Home | Academic and Professional Experiences | GitHub Projects

mmpR5 Drug Resistance Pipeline (repository)

An end-to-end bioinformatics pipeline for Mycobacterium tuberculosis mmpR5 (Rv0678) variant discovery, structural annotation, and bedaquiline (BDQ) resistance classification. The pipeline is organized as 6 modular Jupyter notebooks orchestrated by a controller notebook, and supports both standalone execution and automation via Papermill. Modules cover SRA data acquisition, fastp QC, whole-genome assembly and alignment, variant extraction, structural annotation, and resistance classification.

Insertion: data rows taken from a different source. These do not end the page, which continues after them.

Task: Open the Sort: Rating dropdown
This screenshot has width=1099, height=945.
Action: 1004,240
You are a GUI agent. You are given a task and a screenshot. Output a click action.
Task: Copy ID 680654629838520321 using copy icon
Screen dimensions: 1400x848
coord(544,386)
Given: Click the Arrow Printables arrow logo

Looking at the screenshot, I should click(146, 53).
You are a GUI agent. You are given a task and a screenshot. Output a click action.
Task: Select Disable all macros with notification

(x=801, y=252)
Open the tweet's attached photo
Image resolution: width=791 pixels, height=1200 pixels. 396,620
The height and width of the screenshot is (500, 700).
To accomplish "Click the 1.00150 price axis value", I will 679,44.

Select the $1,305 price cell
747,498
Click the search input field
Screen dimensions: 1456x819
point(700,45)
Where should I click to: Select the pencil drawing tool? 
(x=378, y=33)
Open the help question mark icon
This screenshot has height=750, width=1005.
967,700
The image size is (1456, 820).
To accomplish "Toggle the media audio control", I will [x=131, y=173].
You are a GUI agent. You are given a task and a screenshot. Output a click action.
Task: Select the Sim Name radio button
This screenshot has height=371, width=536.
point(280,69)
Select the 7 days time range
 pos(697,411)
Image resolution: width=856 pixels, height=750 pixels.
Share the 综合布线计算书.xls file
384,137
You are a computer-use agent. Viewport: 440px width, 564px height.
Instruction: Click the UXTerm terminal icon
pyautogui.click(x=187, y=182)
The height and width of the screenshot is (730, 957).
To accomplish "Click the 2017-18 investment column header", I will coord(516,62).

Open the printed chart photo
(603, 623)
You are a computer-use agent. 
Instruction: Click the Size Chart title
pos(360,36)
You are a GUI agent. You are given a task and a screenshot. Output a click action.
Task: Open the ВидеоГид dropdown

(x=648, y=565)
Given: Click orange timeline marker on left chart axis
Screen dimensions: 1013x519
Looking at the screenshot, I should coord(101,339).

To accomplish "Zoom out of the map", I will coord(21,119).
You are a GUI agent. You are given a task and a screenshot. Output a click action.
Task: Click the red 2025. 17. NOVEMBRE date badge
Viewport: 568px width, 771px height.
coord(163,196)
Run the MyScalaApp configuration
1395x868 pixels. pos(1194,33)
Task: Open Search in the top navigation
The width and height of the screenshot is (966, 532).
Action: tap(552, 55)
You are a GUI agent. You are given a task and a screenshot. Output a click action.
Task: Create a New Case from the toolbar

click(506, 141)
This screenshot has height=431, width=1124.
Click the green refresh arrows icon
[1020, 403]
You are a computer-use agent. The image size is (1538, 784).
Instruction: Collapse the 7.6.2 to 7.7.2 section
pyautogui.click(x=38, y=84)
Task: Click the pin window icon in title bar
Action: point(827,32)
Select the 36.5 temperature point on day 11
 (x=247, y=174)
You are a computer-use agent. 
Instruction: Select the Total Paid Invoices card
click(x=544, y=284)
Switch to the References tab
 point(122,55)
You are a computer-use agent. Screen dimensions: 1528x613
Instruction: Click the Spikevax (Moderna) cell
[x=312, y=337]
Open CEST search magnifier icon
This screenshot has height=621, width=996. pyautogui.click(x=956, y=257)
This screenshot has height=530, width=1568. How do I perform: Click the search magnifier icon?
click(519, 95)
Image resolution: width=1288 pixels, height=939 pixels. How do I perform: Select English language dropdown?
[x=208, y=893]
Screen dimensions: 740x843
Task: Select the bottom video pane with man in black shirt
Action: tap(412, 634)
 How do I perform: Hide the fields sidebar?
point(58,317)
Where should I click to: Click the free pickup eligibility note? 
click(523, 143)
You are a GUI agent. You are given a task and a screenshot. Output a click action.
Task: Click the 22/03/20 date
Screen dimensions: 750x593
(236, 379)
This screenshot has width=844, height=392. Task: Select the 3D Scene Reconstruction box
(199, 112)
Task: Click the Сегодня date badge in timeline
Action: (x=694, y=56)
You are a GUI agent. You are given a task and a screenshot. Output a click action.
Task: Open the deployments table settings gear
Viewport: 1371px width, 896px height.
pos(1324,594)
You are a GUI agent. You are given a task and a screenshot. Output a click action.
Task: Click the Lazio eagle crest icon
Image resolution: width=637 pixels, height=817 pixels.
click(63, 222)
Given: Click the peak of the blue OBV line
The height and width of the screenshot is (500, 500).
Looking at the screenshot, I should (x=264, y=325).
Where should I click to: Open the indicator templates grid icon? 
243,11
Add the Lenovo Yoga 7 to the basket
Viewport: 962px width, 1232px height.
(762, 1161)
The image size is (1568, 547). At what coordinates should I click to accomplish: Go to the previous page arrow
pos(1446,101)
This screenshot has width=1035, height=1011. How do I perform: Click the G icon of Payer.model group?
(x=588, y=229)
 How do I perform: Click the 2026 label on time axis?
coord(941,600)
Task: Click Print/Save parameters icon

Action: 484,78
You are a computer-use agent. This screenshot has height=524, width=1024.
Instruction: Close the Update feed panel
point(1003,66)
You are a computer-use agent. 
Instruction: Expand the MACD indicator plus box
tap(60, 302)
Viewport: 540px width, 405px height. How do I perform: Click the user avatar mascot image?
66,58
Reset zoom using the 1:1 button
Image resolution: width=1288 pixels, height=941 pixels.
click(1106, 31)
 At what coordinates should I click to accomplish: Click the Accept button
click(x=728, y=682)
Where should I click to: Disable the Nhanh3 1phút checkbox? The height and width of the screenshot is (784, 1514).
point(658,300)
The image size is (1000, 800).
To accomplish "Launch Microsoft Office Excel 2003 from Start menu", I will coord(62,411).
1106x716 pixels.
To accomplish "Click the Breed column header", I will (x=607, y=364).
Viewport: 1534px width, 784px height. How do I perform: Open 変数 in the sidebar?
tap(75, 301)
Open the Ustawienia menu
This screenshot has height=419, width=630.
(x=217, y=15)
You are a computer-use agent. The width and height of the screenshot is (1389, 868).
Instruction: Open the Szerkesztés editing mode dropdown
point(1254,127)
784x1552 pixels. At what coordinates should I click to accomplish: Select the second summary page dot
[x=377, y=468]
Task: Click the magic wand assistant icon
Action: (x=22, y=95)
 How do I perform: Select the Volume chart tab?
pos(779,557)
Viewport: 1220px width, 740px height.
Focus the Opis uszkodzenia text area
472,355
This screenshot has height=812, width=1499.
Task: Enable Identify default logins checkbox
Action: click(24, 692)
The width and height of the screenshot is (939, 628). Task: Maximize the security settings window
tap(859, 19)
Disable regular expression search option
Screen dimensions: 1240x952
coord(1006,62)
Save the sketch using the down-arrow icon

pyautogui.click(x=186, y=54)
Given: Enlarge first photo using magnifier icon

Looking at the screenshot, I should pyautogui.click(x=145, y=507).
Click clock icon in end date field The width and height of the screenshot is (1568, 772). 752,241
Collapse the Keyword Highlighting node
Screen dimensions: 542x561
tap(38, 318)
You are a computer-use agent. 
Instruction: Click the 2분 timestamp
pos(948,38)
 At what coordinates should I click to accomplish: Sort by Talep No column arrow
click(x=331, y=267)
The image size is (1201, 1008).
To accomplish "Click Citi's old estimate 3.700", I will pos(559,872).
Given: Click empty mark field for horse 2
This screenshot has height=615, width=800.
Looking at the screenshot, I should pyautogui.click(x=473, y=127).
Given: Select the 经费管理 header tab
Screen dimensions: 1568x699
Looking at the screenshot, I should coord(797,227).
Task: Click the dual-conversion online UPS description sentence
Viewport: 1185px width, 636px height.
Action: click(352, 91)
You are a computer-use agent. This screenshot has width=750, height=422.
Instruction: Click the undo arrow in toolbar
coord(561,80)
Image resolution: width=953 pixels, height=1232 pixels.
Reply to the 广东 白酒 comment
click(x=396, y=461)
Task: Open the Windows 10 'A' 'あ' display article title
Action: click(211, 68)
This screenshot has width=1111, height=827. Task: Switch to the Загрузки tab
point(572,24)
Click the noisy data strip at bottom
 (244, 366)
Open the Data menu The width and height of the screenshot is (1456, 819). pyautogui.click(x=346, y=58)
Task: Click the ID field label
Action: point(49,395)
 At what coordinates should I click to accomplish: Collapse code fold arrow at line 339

Languages/tools: Python, Jupyter Notebook, Google Colab, ColabFold

MDR-TB/HIV Treatment Adherence — NLP & Predictive Modeling (repository)

This project applies natural language processing and machine learning to de-identified monthly counseling session notes from the PRAXIS study to identify latent barriers and protective factors of bedaquiline (BDQ) and antiretroviral therapy (ART) adherence among people with MDR-TB and HIV co-infection. The pipeline uses SBERT sentence embeddings, semantic similarity search, and K-means clustering to derive thematic groups, followed by predictive modeling to assess their relationship with adherence outcomes. A first-author manuscript based on this work is under review at PLOS One.

Languages/tools: Python 3.12 (sentence-transformers, scikit-learn, pandas, statsmodels)

Multi-omic Systemic Host-Response Score (MoSS) (repository)

Analysis code for the derivation, validation, and external projection of the Multi-omic Systemic Host-Response Score (MoSS) — a multi-omic latent factor derived from integrated RNA-seq, proteomics, and immune cell composition data that captures a coordinated host-response axis of severe infection and related critical illness. The repository includes self-contained scripts for external MoSS scoring, enabling projection of the score onto new cohorts. Manuscript under review (2026).

Languages/tools: R

Citation: Cummings MJ*, Lu X, et al. A multi-omic host-response axis for stratification of severe infection and critical illness. Under review, 2026.